TV critics get thousands of promotional e-mails every day, and when Fox News sent one to Barnhart last week trying to generate excitement over Glenn Beck's batshit conspiracies about the swine flu vaccine, he thought it was kind of funny. So he posted this to Twitter:
Fox News PR just emailed to let me know Glenn Beck will be raising fears tonight on his TV show. No poop, Poirot.
It's funny because it's true. Fox's unabashed fearmongering—indeed, it's proud promotion of fearmongering as such—tickled Keith Olbermann, who mentioned the e-mail on his show.
But then something strange happened: On Monday, the Huffington Post's Danny Shea posted a story calling bullshit on Barnhart and Olbermann. Shea quoted an anonymous Fox News spokesperson saying the network never sent any such e-mail:
"We never sent anything to Barnhart and he refused to respond to us when directly asked who he received that from," a Fox News spokesperson said.

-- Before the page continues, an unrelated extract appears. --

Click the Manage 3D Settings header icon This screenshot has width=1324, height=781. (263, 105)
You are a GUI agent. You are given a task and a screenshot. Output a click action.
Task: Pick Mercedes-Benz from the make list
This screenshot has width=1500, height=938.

The distinction is important, as e-mails from the PR department can be perceived as on-the-record and thus legitimized as the network's official position on a subject.
Yes, what a vitally important distinction! Barnhart sadly—and stupidly—deleted the e-mail immediately after he wrote about it on Twitter, so he was left defenseless after Fox denied it and implied that he's a liar who makes up fake mean Tweets about Fox's upstanding public relations professionals. He searched far and wide for a copy of the errant fear-raising publicity blast to prove that he's not, but to no avail. He wrote a mild blog post saying he could have sworn he got that e-mail, but in the face of such a strong denial from Fox, it didn't amount to much.

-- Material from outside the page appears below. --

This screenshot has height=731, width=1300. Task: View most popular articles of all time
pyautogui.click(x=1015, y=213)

The e-mail, as you can see, was a "Fox Fan Scoop"—a newsletter sent out by the network to people stupid or lonely enough to describe themselves as "Fox fans." It's an important distinction, because Fox Fan Scoops can be perceived as on-the-record and thus legitimized as the network's official position on the subject of how the swine flu vaccine "scares the heck" out of Glenn Beck.
So when the anonymous Fox spokesperson said "we" never sent such an e-mail to Barnhart, was she talking about "we" the Fox News PR department, or "we" the network that the PR department actually represents?

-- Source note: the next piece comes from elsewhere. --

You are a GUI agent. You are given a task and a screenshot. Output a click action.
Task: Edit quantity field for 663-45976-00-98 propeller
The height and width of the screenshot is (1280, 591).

"'We' as in the Fox News PR department," says Fox News spokeswoman Irena Briganti. "And Barnhart's blog post confirms that it did not come from the Fox News PR department." No, it just came from the part of Fox News that relates to the public by sending out e-mails to promote it's television shows. Again, it's an important distinction. Anyway, Aaron Barnhart—whom, by way of full disclosure, we know and like—is not a liar, and the anonymous Fox News flack who told the Huffington Post that "we" never sent the e-mail is.